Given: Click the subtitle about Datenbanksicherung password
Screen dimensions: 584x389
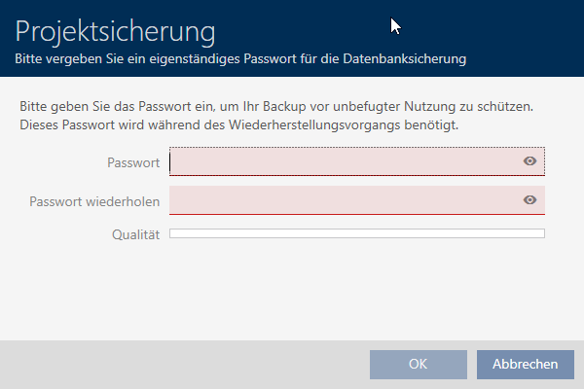Looking at the screenshot, I should (240, 59).

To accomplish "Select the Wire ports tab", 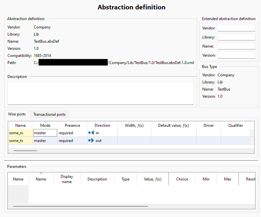I will pyautogui.click(x=17, y=114).
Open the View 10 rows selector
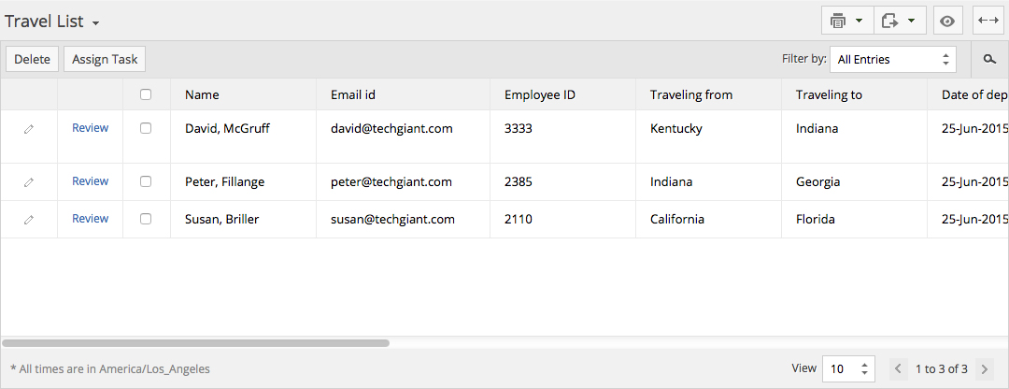The width and height of the screenshot is (1009, 389). (x=848, y=369)

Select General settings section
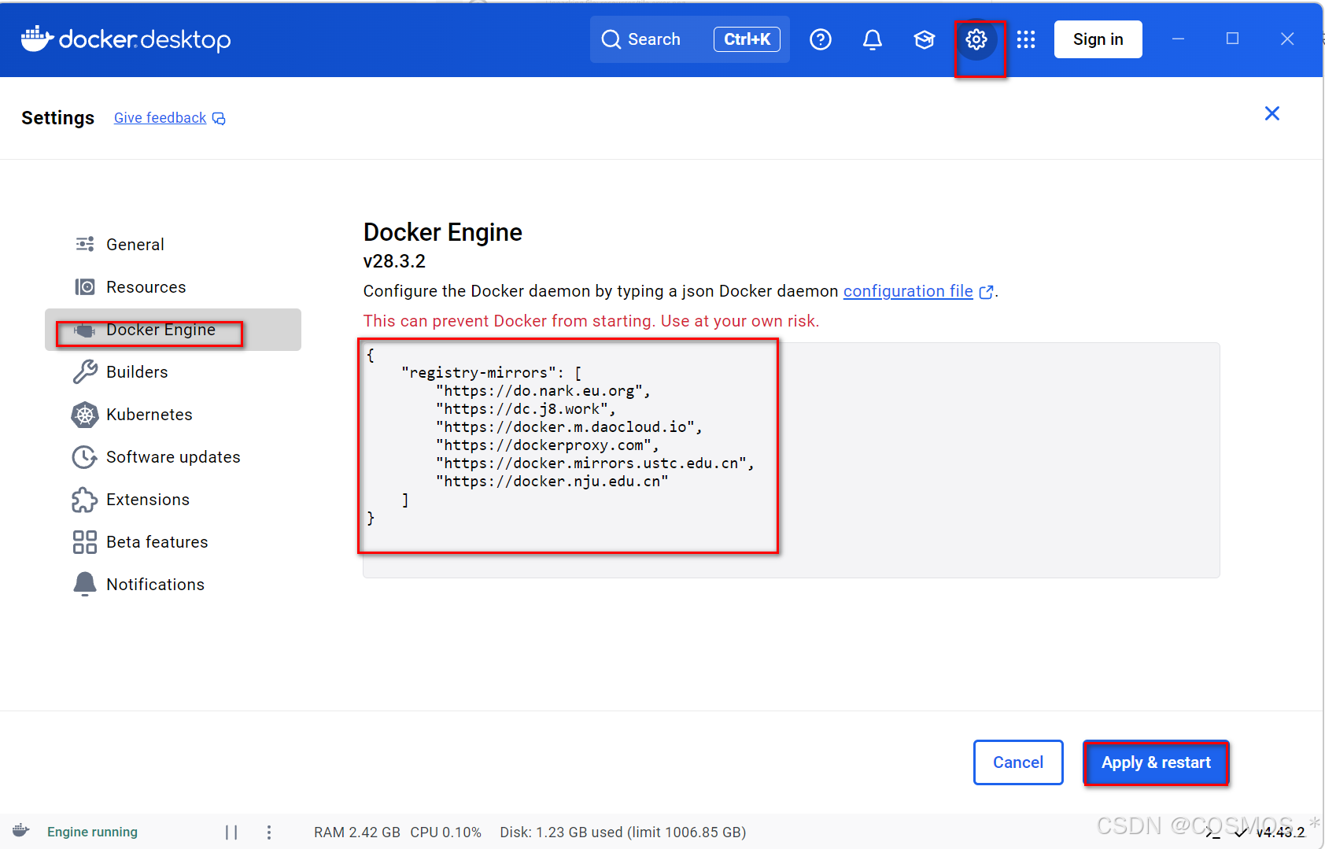[135, 245]
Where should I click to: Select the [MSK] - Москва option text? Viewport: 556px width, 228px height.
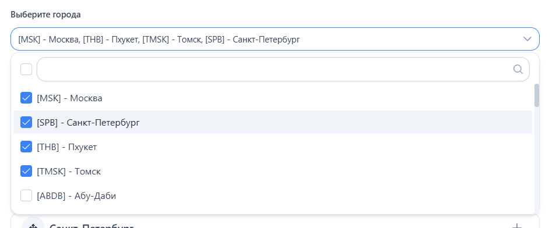tap(69, 98)
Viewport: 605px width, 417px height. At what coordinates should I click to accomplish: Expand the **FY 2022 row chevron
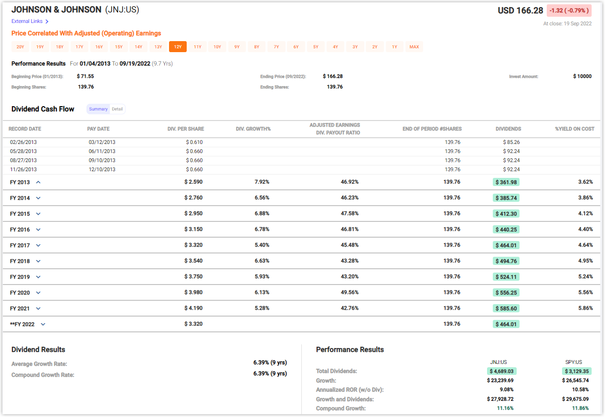[43, 324]
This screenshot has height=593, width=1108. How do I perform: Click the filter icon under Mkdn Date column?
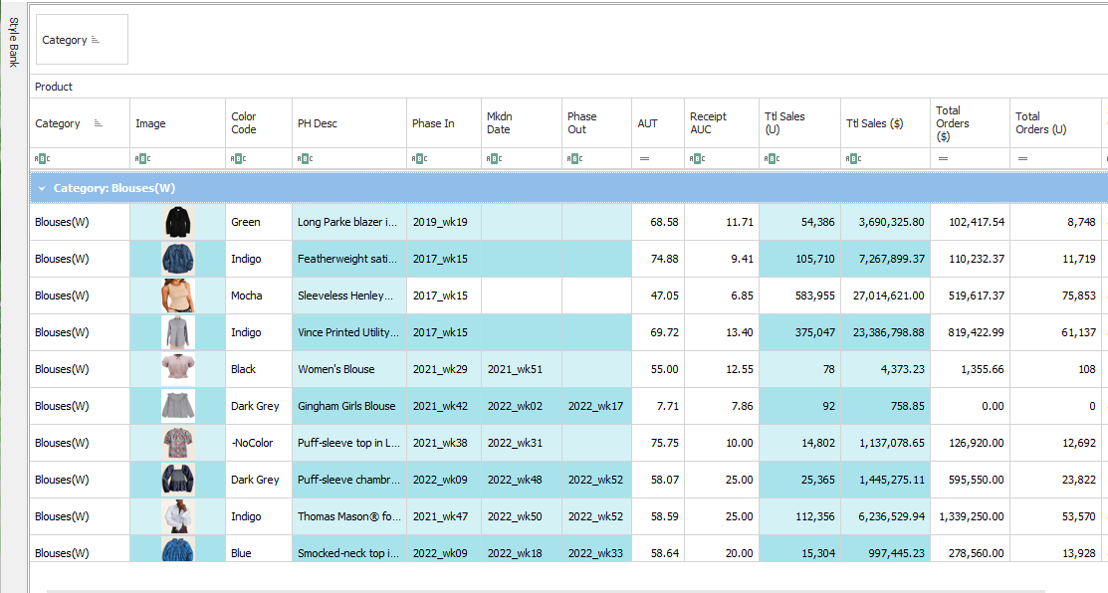click(493, 158)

--- Aim of the task ---
Restate, word for word and without pictures, the lines from the line containing "Open the View 10 rows selector" to the last line of the records above.

--- Result of the task ---
Open the View 10 rows selector
The width and height of the screenshot is (1009, 389). (x=848, y=369)

Select General settings section
[135, 245]
Where should I click to: Select the [MSK] - Москва option text? Viewport: 556px width, 228px height.
tap(69, 98)
Viewport: 605px width, 417px height. At what coordinates should I click to accomplish: Expand the **FY 2022 row chevron
[43, 324]
This screenshot has height=593, width=1108. How do I perform: Click the filter icon under Mkdn Date column?
click(493, 158)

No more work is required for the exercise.